Água: aprenderemos com a atual crise hídrica?
Enviada em 02/09/2021
Segundo a Organização das Nações Unidas para Agricultura e Alimentação, a atividade que mais consome água é a agropecuária, que é responsável por 70% da água utilizada pelo ser humano, seguida da indústria com 19% e do uso doméstico com 11%. Tais números revelam a complexidade dos problemas relacionados a crise hídrica, que vem causando diversos impactos negativos no ambiente. Com isso, emerge um desafio sério, em virtude da falta de logística no reaproveitamento de água nos processos de irrigação e da ausência de políticas públicas efetivas.
Sob esse viés, pode-se apontar como fator determinante a falta de logística para o reaproveitamento de água nos processos de irrigação das lavouras. Para o âmbito geográfico - que entre outras coisas, estuda a hidrografia, a agricultura é uma grande comprometedora da qualidade dos recursos hídricos, considerando que a irrigação escoa componentes químicos para os rios e lençóis freáticos, podendo causar eutrofização e contaminação de aquíferos. Isso compromete a água doce e o ecossistema ao redor.

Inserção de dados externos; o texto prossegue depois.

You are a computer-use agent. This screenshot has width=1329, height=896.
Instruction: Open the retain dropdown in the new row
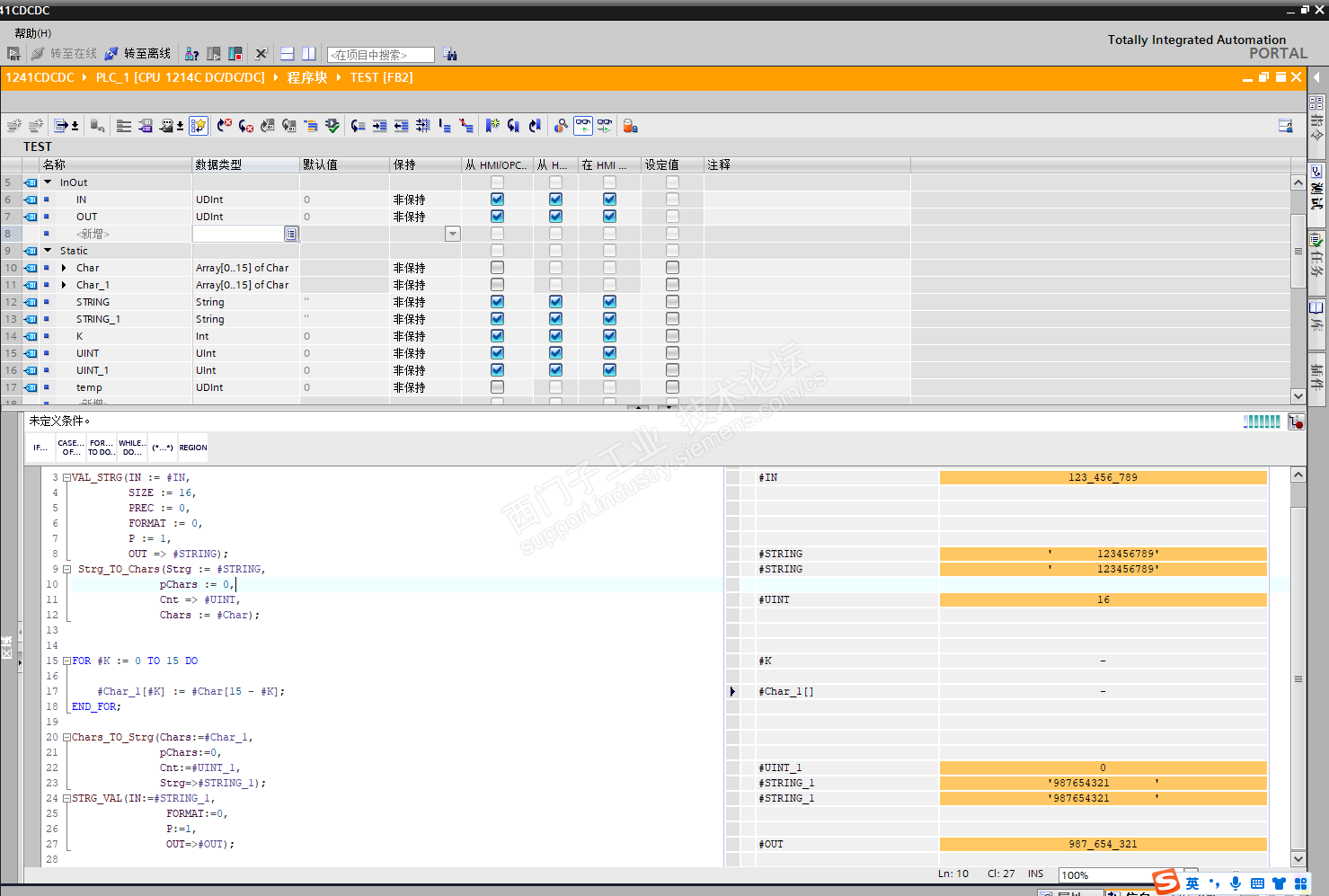453,234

Além disso, outro fator influenciador é a ineficiência governamental na busca pela diminuição do desperdício. Segundo o pensamento de Hannah Arendt, é preciso preservar o espaço público para que a cidadania seja assegurada. Porém, tal premissa não ocorre sem investimentos em saneamento básico, visto que a falta do mesmo é a maior causa de desperdício de água nas cidades.
Portanto, faz-se necessário uma intervenção. Para isso o Poder Público deve investir no reparo da crise hídrica, por meio da destinação de verbas e a criação de uma agenda específica para o tema, a fim e reverter a supremacia do interesse financeiro dos produtores e a inércia Estatal. Tal ação pode, ainda, contar com consultas públicas para entender as reais necessidades da população, e a divulgação de mídia em massa para acompanhar o processo de tais ações. Assim, através de uma boa articulação de políticas públicas, a crise hídrica será superada.